IMP3 steps: Preprocessing¶

Preprocessing of reads consists of 1 to 3 steps: trimming, removal of ribosomal RNAs, filtering of reads mapping to one or more reference genomes.

Trimming¶

Trimming is performed on both metaG and metaT reads. Trimming is performed by Trimmomatic. Trimmomatic trimming includes the removal of the defined adapters, removal of low-quality bases at the beginning and/or ends of the reads, and/or truncation of reads if the quality in a sliding window becomes too low, and/or complete removal of a read if the remaining length is too short. Trimmomatic may produce singletons from paired-end data, when one read is completely removed due to quality reasons. The singletons produced from the first and second reads are concatenated into one file. After the Trimmomatic step, there are therefore always three output files for paired-end data, r1, r2, and se.

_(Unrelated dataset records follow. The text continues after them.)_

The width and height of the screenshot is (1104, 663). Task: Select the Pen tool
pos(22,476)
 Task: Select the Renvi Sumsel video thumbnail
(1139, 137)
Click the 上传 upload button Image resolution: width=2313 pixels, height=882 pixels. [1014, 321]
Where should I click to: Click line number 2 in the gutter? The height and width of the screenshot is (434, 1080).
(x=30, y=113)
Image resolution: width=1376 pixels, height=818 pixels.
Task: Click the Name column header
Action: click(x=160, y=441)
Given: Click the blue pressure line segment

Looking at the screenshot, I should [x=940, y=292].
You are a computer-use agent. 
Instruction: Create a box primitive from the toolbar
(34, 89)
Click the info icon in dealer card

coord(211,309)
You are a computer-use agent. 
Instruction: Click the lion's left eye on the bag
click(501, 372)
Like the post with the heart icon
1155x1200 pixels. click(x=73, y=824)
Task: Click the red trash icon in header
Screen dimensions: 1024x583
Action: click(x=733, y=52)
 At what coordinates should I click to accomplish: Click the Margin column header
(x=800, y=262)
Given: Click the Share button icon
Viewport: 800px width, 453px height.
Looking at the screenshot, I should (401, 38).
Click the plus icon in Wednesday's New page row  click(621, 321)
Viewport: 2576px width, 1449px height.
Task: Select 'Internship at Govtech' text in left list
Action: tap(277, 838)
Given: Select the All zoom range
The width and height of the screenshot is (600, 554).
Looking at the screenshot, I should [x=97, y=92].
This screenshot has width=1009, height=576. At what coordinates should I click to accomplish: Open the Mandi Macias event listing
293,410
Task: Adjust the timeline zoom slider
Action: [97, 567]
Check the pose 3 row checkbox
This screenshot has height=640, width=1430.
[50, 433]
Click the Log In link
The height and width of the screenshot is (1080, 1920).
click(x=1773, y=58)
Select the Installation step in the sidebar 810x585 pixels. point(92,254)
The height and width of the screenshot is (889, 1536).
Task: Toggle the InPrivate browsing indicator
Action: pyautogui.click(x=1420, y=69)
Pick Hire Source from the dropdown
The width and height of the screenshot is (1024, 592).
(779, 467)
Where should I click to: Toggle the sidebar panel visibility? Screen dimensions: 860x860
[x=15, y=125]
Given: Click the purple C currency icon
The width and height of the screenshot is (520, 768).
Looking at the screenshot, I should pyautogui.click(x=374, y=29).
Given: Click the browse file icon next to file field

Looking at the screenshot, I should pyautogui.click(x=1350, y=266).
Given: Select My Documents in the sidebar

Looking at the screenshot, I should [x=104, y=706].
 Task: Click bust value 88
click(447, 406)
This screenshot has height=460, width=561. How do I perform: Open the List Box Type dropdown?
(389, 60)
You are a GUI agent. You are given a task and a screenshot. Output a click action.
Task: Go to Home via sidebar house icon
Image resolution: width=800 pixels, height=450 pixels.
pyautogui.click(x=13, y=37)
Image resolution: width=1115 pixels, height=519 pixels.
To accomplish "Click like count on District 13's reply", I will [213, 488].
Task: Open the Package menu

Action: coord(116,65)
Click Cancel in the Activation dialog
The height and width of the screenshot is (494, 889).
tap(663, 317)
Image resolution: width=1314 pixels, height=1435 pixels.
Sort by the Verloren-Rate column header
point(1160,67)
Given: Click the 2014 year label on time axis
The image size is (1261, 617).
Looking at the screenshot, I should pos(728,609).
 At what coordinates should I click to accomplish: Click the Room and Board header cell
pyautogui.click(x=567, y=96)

A user-defined step is the removal of trailing Gs that are commonly introduced by Nextseq machines when the sequenced DNA fragment is shorter than the number of bases added during the sequencing run. This is accomplished by cutadapt with setting --nextseq-trim and is performed on all reads, if requested in the config file.

rRNA removal¶

rRNA reads are separated from other metaT reads by SortMeRNA. The reason is that rRNA is highly abundant in total rRNA but doesn’t assemble readily with the default settings of the assemblers in IMP3. Very commonly, rRNA is actually depleted during library preparation, with different success for different source organisms, making the rRNA abundance even less interpretable. While the rRNA removal step removes the rRNA reads from futher processing, they are kept in separates file for potential use outside of IMP3.

Reference filtering¶

Commonly, users will want to remove reads that map to one or more reference genomes, e.g. a host genome in a gut microbiome or a known contaminant. IMP3 achieves this step for metaG and metaT reads by mapping against the files chosen by the user with BWA. Only reads that do not map are kept. BWA is actually run independently on the paired-end data and singletons. Both partners of a set of paired reads where one partner maps to the host genome are removed from the final data set. If the user supplies more than one reference genome for filtering, the reads that did not map to the first reference will be mapped against the second. The reads that did not map to this one will be mapped against the third reference and so on. Currently reads that map to the reference genome(s) are not kept, nor are the alignments.

Cleaning up¶

Input and intermediary FASTQ files are gzipped at the end of the preprocessing step.